Mi Kabbala – Elul 5, 5785 – Viernes 29 de agosto del 2025
¿Candelabros?
El Texto de Textos nos revela en Éxodo 27:20, “Y mandarás a los hijos de Israel que te traigan aceite puro de olivas machacadas para el alumbrado, para que la lámpara arda continuamente”.
Quienes entienden el mundo de la semiótica y sus símbolos nos proyectan a través de la menorá ese mundo espiritual que de alguna forma reordena lo material, razón de peso para que Moisés construyera el Tabernáculo como ejemplo de cómo cohabitamos con Él gracias a que Su presencia siempre esta presente, luz que llevada a los candelabros labrados a martillo en oro puro, con siete brazos, uno al centro y tres a cada lado, decorados con copas en forma de flor de almendro, manzanas y flores, nos dan la idea que Él como escudo, nos protege y guía, habitando con su esencia en todo, siendo nuestro cuerpo templo (הֵיכַל, hekal) de encuentro permanente con Él.
El candelabro de siete lámparas permaneció hasta que se construyó el Templo de Salomón, donde se reelaboraron cinco candelabros a cada lado, lo que generó la creencia de que solo en las iglesias a Él encontraríamos, perspectiva que nos llama a reinterpretar la menorá (מנורה) y Su luz, entendiendo que ella solo refleja la necesaria presencia del Creador entre nosotros para no seguir a oscuras, y es que al igual que el arbusto en llamas desde donde habló a Moisés en el desierto, Él nos llama a estar cerca alejándonos de esa sombra, permitiéndonos vislumbrarle como nuestro Árbol de Vida.
Son signos, símbolos: revelaciones que llevados a analogías como la del milagro del aceite que tuvo lugar en el Templo de Jerusalén, que conmemora Janucá (חנוכה, ḥanukka) y su candelabro que no tiene siete, sino nueve brazos, conocido como januquiá o menorá de Jánuca, se nos invita a como creyentes a no perder de vista la idea principal en donde necesitamos de Su iluminación, entendiendo que las ramificaciones o familias a las que pertenecemos deben irradiar y proliferar esa luminosidad guiando así a toda la humanidad y enseñando de ello a las nuevas generaciones.
Proyectar estos emblemas o escudos, gracias a nuestros imaginarios colectivos, nos permite representar aquel campo de azur como menorá o simplemente como un candelabro, en algunos momentos rodeado por una rama de olivo a cada lado, o como sucede en algunos hogares o establecimientos, simbolizando la presencia del Creador con su Luz, lo cual simplemente nos reitera que, para que esas llamas divinas prevalezcan en nuestro ser, debemos retroalimentarnos del aceite (שָׁ֫מֶן, shemen) de Su amor, que más que parafina tiene como esencia al mismo Espíritu del Creador.
Son tradiciones, costumbres y creencias que nos llevan a encender velas (מִפְרָשׂ, mifras) y a contar con estos insumos inanimados que complementan nuestras oraciones.
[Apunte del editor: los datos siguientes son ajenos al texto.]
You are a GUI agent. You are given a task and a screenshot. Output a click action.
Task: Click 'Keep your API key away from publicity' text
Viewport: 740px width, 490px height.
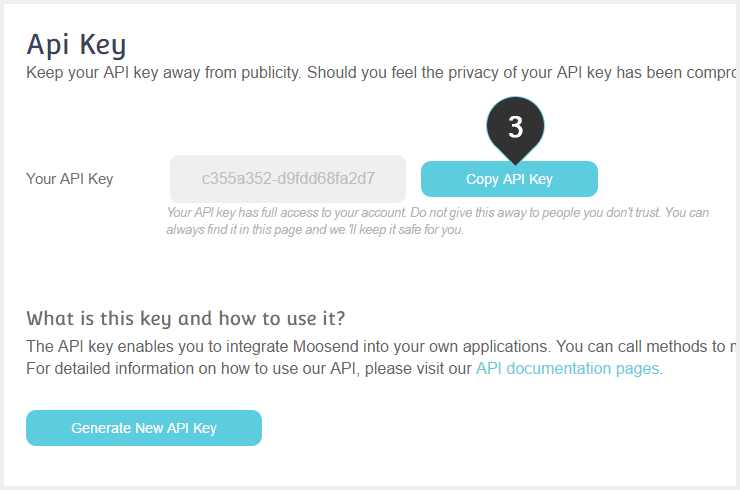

Sin embargo, esto no debe apartar nuestra mirada de Él, quien con Su poder y fuerza cohabita entre nosotros y que es a través de nuestra fe en Él que podemos ser transformados, alejándonos de las históricas idolatrías que con sus distractores simbólicos nos han llevado a buscar luces artificiales que impiden una verdadera iluminación interior, de allí la importancia que tengamos presente que Él está allí en nosotros atendiendo nuestro clamor.
El Texto de Textos nos revela en Hebreos 9:2, “porque había un tabernáculo preparado en la parte anterior, en el cual estaban el candelabro, la mesa y los panes consagrados; éste se llama el Lugar Santo”.
Oremos para que nuestro corazón se mantenga encendido.